(Image: Brinkhoff/Mögenburg from the National Theatre website)
Last week I went to see The Curious Incident of the Dog in the Night-Time at the Gielgud Theatre in London. Having read the book when there was a craze for it in Year 6 and it remaining one of my favourites to this day, I was so excited when Simon Stephens first adapted it for the stage. (As an aside: Simon Stephens seems to be everywhere at the moment! What isn't he currently doing in the West End?) I saw the National Theatre Live version at a local cinema when the show first opened and absolutely loved it, but of course it really doesn't compare to seeing the production live.
I would go as far as to say that it is one of my favourite theatre productions that I've seen, and I see a lot of theatre so few make that cut. (Don't ask me about my favourite musical, I will never be able to narrow it down.)
I think the staging for this show is absolutely fantastic; motifs of physical theatre are used throughout and it's so effective in the parts where there is no dialogue. I especially loved the parts when it acted as a window into protagonist Christopher's thoughts, giving them an almost fantastical element. My friend who I went to see it with informed me that the physical theatre in the show was created with the help of theatre company Frantic Assembly who are known for crafting contemporary pieces of physical theatre, and it makes sense when you know their work as it's really what they're all about. As you can see from the above picture, the set was amazing too and so appropriate for the show. They frequently made use of lights, grids and boxes to give the audience a glimpse into Christopher's mind.

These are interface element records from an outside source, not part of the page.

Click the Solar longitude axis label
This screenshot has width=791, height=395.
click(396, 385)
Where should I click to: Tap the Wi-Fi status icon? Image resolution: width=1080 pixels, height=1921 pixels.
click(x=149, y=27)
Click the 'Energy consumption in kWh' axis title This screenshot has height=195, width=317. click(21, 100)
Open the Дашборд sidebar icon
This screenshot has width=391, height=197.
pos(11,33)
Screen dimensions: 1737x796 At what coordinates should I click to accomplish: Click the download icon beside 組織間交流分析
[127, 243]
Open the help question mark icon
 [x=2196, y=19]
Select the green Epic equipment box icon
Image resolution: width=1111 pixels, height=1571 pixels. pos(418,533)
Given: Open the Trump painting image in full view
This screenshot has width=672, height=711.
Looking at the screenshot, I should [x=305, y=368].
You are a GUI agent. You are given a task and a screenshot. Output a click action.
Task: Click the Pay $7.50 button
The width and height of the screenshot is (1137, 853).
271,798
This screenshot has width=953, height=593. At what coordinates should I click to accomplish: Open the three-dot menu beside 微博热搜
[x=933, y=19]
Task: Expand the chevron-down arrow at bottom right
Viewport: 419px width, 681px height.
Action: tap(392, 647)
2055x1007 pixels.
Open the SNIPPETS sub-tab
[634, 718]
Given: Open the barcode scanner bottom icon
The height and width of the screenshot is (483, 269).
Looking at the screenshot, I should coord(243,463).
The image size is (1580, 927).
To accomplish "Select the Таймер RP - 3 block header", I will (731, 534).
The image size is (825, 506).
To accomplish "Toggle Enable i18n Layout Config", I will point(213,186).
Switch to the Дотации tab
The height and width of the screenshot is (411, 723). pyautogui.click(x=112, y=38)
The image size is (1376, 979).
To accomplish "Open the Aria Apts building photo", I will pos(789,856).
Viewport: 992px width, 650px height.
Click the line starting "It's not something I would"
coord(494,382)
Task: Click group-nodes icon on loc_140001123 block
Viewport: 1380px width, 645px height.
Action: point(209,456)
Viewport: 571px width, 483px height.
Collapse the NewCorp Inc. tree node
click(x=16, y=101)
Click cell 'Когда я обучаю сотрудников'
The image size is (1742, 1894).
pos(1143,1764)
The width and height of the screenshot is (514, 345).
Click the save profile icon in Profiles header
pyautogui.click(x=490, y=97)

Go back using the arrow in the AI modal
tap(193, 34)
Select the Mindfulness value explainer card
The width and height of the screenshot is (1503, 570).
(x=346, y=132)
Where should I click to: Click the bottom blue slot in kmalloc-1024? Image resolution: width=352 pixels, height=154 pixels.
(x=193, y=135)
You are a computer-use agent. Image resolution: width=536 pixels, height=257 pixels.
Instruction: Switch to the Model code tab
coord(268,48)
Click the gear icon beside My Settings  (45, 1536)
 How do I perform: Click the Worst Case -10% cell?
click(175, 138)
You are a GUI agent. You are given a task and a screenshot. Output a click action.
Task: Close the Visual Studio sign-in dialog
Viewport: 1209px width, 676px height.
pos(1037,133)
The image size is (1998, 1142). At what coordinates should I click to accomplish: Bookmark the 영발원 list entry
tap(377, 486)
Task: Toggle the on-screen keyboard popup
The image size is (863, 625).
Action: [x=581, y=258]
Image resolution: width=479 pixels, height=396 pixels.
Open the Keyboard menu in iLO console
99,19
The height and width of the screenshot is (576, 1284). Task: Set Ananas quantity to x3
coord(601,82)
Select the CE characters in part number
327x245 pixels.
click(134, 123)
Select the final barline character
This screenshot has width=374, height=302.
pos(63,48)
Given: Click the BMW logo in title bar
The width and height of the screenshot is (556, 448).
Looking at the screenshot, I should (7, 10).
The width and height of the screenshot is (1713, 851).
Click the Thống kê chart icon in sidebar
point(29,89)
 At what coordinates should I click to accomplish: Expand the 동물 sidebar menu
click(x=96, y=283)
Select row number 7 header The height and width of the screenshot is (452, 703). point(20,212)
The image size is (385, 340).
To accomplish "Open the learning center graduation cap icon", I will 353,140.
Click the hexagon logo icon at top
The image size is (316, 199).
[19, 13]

Speaking of Christopher, I liked his performance but somehow couldn't shake the performance of Luke Treadaway who originated the role of Christopher from my mind. He was so fantastic in the NT Live production I first saw that I feel like no one else could do that role as well, for me. In fairness, Luke Treadaway did win an Olivier for his performance in Curious Incident so he would be a pretty tough act to follow! Christopher, although sometimes difficult and awkward, is such a touching character and I think it's so important that we as an audience warm to him, and in both performances I've seen now I definitely did. I also thought that Nicolas Tennant who played Christopher's dad was brilliant; the way in which he struggled to react towards his sometimes difficult son was so subtle but so on point. If you have read the book then you will know how it touches on the difficulties of life but also celebrates it, and I think the stage production made a valiant effort at capturing that.
I absolutely cannot recommend this enough. I think it's a genuinely brilliant production and deserves every bit of success it's had. Get yourself to the Gieldgud Theatre and see this ASAP.